§ What is expected: Retype the line with "At what coordinates should I click to accomplish: Open" in it, then each line after it to the end of the data, word for word.

--- Supplied material Enclosed Below ---

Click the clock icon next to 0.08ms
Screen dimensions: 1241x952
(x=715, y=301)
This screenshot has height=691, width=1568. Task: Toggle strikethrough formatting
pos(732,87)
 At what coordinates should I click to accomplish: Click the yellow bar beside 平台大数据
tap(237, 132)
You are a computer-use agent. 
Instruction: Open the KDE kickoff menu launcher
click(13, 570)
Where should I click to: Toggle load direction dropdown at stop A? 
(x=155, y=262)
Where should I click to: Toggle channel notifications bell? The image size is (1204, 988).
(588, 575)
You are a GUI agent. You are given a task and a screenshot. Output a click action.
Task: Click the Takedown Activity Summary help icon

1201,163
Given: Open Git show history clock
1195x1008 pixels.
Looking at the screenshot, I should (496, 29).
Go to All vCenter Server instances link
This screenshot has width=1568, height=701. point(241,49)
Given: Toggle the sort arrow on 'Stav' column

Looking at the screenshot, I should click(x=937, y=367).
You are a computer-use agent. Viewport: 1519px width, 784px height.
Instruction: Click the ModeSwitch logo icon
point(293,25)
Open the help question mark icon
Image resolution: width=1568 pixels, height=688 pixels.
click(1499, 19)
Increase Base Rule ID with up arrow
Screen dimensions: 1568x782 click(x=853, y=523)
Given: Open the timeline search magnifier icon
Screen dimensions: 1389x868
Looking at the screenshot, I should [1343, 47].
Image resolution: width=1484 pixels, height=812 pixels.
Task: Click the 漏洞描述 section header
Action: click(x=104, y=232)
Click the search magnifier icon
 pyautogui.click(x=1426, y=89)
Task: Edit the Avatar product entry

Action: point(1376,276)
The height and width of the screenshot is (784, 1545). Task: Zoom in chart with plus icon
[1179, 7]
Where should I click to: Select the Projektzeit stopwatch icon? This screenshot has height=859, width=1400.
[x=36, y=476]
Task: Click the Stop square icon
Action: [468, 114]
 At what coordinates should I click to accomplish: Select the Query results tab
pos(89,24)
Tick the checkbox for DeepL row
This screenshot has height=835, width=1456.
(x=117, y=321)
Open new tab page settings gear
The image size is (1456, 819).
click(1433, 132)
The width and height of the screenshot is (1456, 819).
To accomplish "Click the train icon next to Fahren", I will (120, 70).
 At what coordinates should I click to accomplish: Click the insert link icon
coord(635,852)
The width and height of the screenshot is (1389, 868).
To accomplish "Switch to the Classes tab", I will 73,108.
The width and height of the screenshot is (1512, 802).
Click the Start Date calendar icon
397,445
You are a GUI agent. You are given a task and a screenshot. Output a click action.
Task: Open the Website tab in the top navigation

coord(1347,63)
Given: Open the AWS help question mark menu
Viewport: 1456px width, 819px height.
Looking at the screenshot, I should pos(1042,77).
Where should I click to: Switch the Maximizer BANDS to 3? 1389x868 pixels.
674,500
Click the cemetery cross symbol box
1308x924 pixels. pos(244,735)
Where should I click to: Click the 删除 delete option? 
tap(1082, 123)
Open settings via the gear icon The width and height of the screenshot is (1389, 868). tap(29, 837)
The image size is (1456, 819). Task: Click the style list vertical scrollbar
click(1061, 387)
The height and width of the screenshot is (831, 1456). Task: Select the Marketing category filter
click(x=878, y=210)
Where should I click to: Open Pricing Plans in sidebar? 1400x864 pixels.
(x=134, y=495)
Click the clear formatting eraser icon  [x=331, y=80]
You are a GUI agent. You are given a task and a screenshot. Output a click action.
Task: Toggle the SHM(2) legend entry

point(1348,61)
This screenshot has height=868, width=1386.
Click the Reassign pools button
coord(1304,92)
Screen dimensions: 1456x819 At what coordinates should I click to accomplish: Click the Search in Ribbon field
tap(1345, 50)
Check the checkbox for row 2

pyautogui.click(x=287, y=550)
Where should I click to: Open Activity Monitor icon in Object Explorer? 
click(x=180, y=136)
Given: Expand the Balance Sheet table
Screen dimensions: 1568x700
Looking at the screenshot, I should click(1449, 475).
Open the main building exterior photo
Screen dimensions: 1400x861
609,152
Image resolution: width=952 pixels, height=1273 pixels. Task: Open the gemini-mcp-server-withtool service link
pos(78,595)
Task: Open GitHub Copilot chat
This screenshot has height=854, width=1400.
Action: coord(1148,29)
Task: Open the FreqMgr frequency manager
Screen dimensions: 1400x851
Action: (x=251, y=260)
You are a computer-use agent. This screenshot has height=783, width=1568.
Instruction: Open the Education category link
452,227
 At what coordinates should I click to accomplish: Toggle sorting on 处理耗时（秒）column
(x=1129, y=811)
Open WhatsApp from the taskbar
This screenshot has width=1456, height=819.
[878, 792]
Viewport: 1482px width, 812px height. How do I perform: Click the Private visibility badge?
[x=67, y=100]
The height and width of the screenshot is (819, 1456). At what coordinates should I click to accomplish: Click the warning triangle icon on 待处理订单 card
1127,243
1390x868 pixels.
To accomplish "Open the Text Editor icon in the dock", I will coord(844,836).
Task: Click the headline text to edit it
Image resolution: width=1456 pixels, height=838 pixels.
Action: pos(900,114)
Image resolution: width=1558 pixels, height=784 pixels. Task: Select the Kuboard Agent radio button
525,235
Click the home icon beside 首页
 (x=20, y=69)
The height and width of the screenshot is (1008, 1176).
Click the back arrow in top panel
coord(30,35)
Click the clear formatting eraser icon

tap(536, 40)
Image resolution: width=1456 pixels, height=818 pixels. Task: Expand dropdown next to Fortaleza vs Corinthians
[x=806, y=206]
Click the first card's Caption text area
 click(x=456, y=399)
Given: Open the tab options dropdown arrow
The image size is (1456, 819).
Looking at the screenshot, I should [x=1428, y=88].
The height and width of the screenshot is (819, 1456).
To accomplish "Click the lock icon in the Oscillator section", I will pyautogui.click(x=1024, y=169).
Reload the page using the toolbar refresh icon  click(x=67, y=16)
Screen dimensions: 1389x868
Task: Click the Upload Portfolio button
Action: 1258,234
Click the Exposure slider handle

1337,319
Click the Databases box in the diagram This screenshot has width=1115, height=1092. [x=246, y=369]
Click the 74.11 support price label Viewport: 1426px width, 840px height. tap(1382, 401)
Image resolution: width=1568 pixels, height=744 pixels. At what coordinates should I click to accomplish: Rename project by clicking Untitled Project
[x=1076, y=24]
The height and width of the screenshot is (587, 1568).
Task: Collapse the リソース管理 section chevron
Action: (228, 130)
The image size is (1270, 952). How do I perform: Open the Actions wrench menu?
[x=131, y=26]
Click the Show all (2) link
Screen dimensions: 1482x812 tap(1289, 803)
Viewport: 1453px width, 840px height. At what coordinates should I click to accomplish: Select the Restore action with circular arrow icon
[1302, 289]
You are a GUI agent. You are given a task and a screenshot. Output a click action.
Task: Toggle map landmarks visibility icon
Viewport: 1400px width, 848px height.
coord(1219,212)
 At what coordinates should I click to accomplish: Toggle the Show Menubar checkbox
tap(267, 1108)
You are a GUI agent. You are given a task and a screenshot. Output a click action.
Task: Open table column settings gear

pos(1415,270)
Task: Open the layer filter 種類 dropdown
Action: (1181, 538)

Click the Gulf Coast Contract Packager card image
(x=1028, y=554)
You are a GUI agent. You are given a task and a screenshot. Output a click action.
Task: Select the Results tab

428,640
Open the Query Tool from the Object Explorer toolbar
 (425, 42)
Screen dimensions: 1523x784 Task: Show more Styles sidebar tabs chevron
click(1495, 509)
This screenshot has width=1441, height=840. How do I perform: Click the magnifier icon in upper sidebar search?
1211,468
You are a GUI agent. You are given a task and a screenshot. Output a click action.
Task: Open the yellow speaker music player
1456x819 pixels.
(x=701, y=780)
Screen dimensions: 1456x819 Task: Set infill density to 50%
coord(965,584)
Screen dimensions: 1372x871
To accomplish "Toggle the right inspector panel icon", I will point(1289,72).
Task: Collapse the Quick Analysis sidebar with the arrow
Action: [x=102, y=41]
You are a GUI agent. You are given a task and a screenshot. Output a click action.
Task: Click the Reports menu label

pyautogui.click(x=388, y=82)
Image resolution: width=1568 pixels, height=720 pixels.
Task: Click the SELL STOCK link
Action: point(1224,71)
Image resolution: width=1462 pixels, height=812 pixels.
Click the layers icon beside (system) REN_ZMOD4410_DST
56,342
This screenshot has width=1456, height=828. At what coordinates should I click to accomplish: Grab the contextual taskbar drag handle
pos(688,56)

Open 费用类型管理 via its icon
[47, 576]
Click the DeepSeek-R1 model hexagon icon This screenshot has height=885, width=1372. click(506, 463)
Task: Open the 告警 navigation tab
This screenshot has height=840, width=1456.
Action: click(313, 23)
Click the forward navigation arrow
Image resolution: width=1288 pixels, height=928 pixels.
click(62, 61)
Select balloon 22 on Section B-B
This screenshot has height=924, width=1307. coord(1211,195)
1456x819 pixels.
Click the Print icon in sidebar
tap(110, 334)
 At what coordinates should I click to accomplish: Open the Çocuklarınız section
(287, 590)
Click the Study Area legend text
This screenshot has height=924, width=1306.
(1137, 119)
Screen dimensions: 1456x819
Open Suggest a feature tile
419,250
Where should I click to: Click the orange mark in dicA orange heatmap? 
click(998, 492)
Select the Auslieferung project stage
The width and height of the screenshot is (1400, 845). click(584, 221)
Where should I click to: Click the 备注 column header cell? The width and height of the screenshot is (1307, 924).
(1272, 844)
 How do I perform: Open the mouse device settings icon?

--- End of Enclosed Supplied material ---

§ Response:
 At what coordinates should I click to accomplish: Open the Çocuklarınız section
(287, 590)
Click the Study Area legend text
This screenshot has height=924, width=1306.
(1137, 119)
Screen dimensions: 1456x819
Open Suggest a feature tile
419,250
Where should I click to: Click the orange mark in dicA orange heatmap? 
click(998, 492)
Select the Auslieferung project stage
The width and height of the screenshot is (1400, 845). click(584, 221)
Where should I click to: Click the 备注 column header cell? The width and height of the screenshot is (1307, 924).
(1272, 844)
 How do I perform: Open the mouse device settings icon?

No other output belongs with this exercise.